A la rencontre d’Aïcha M’Barek et Hafiz Dhaou pour leur nouveau spectacle au Toboggan de Décines, Sacré Printemps

La Maison de la Danse propose en partenariat avec le Toboggan de Décines, le spectacle Sacré printemps de la compagnie Chatha, dirigée par Aïcha M’Barek et Hafiz Dhaou. Cette compagnie qu’ils créent en 1995 et s’installe en 2005 à Lyon se propose de faire un pont au-dessus de la Méditerranée entre la France et le Maghreb. Leur spectacle mêlent le hip-hop, la danse contemporaine mais aussi la tradition populaire tunisienne. Fort de leur envie de créer des ponts entre les cultures, leurs créations voyagent un peu partout et ils se sont déjà produits sur presque tous les continents en passant par l’Afrique, le Moyen-Orient, l’Europe ou l’Amérique du Nord.
Même s’ils vivent en France, leur lien avec l’actualité tunisienne est très fort. Aïcha M’Barek et Hafiz Dhaou, ont voulu créer un spectacle qui met en valeur, à travers la danse, les grands bouleversements de la révolution au sein du monde arabe et ont d’ailleurs appelé leur spectacle Sacré printemps en référence au printemps arabe. Ils imaginent donc ce nouveau spectacle, à l’image de la Tunisie actuelle, qui cherche à se réunir et à se rassembler malgré toutes les tonalités différentes. Sept danseurs seront présents sur scène les 5 et 6 novembre 2014 à 20h30 au Toboggan à Décines.

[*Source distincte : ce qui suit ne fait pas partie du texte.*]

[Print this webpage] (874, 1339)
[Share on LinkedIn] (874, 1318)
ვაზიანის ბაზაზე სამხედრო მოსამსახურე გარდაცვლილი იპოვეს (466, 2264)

Pour voir un extrait du spectacle, cliquez ici

Pouvez-vous nous parler du message que vous délivrez à travers votre spectacle ?
Hafiz Dhaou : Oui, bien sûr. Suite aux évènements du printemps arabe nous avons voulu faire un spectacle qui mette en valeur ce que les gens ont traversé là bas. Par la danse et les mouvements du corps, nous exprimons la souffrance.

chatha-saison_0

Dès que le rideau se lève pour que les danseurs entrent en scène, le spectateur voit des mannequins posés sur le coté droit de la scène ; ils donnent une impression de figement, qui contraste avec la danse des artistes… Pourquoi la présence de ces mannequins en papier sur scène ? à quoi servent ils ?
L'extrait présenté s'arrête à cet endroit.